The Giants spent the 4th pick of Round 2 in the NFL Draft on S Xavier McKinney. The Alabama alum brings a versatile skill set to a secondary that let FS Antoine Bethea walk after the season. McKinney tallied 169 tackles, 11.5 for losses, 6 sacks, 15 passes defensed and 5 INTs over 2 seasons starting for the Tide. He'll be worth a look later in your dynasty rookie drafts and on the 2020 redraft radar.
The Lions selected Georgia RB D’Andre Swift with the 35th overall pick of the 2020 NFL Draft. Swift earned playing time as a true freshman in 2017 in a backfield that included NFLers Nick Chubb and Sony Michel, averaging a big 7.6 yards per carry on 81 attempts and actually leading the backfield with 17 catches. He took over as Georgia’s lead back the past 2 seasons, totaling 2,267 yards and 17 TDs on 6.3 yards per carry. He also posted receiving lines of 32-297-3 and 24-216-1. Swift is on the smaller side at 5’8 and 212 pounds, never reached 200 carries in a college season and dealt with leg, foot and shoulder injuries at Georgia. So he doesn’t project as a workhorse ball-carrier in the NFL. But Swift looks like a lead back with ready-made ability in the passing game. We’ve heard multiple scouts compare him to Dalvin Cook. In Detroit, Swift will duke it out with Kerryon Johnson for 2020 snaps. Considering the draft capital invested in Swift here, we’d consider him the favorite to lead the backfield in touches.
The Colts selected USC WR Michael Pittman with the 34th overall pick of the 2020 NFL Draft. The 6’4, 223-pounder impressed at the Combine with a 4.52-second 40 time and 36.5-inch vertical.
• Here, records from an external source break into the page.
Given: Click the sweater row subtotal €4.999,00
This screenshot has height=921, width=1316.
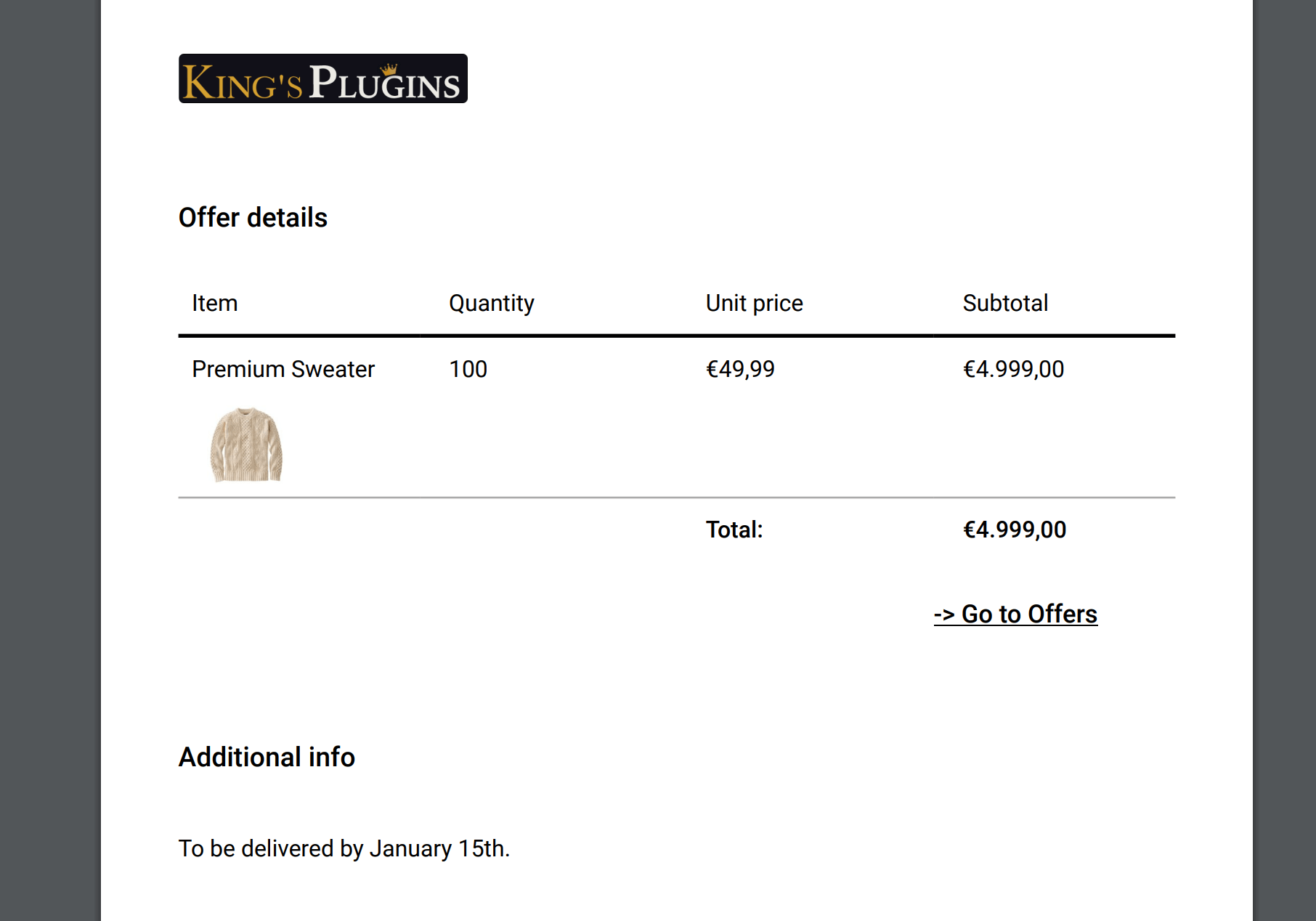Looking at the screenshot, I should [1013, 370].
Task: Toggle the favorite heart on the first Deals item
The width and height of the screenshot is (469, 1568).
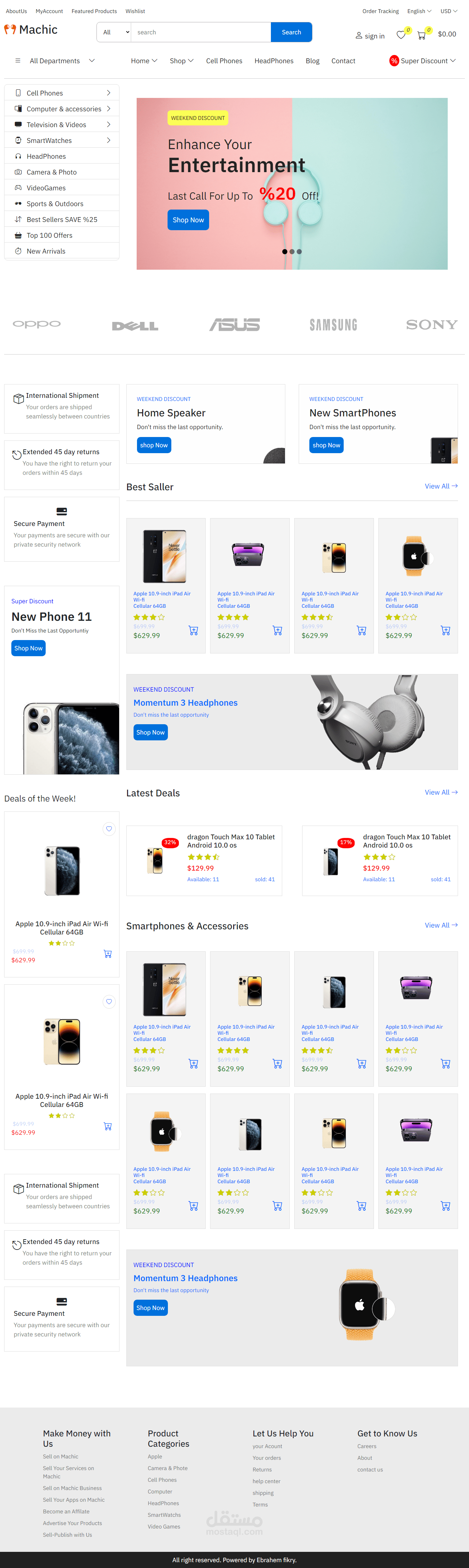Action: point(109,829)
He finished with an 86th percentile SPARQ score. Pittman improved his numbers in each of his 4 seasons at USC, culminating with a big 101-1,275-11 line in 2019. He ranked 4th in the nation in catches, 10th in receiving yards and 19th in TDs. His market shares — 28% of the receptions, 29% of the yards and 31% of the TDs — are just mediocre, though. And Pittman’s 2.32 yards per route run ranked 22nd among 30 of this year’s top WR prospects. He’s a strong route runner, especially for his size, and has a reliable pair of mitts, dropping just 2.8% of his catchable targets over the past 4 years. There’s just very little explosion to Pittman’s game, which would seem to limit his fantasy upside. He does have a clear path to a rookie-year role, though, with T.Y. Hilton the only established WR in Indianapolis.